- [RECORDED DATA]
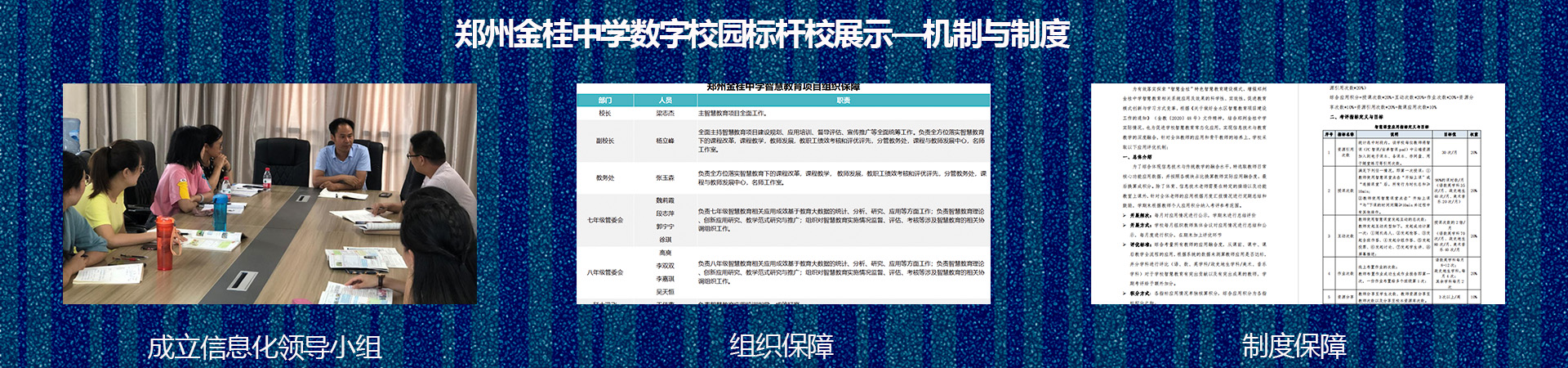This screenshot has height=368, width=1568.
Task: Open the meeting room photo
Action: click(x=270, y=194)
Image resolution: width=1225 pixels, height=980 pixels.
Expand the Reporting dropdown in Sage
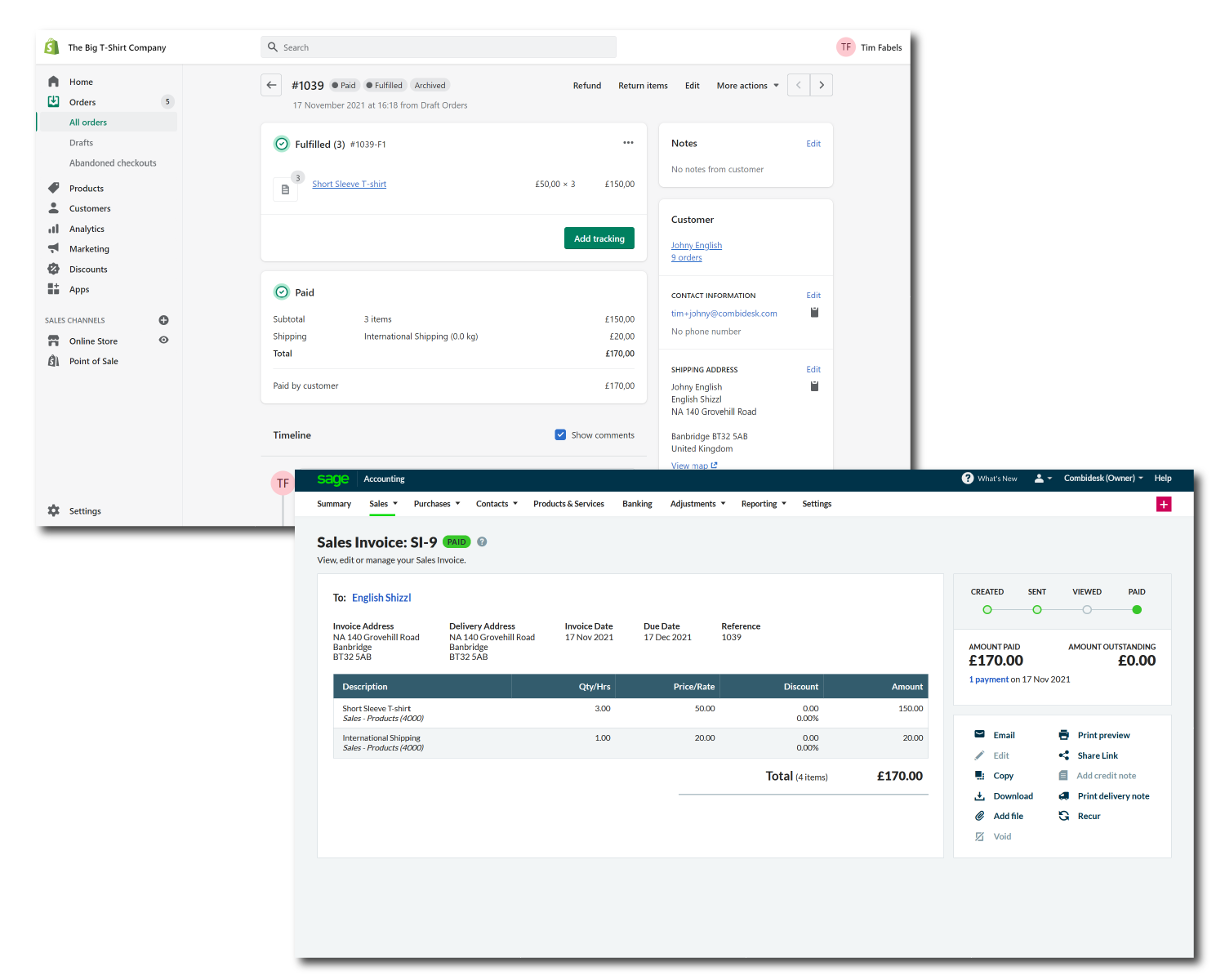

- [TASK] Rewrite the rows above, replacing "dropdown" with "menu" and keeping everything else unchanged. Omit the pictures from your answer.

- [THE RESPONSE]
This screenshot has height=368, width=1568.
Task: Open the meeting room photo
Action: click(x=270, y=194)
Image resolution: width=1225 pixels, height=980 pixels.
Expand the Reporting menu in Sage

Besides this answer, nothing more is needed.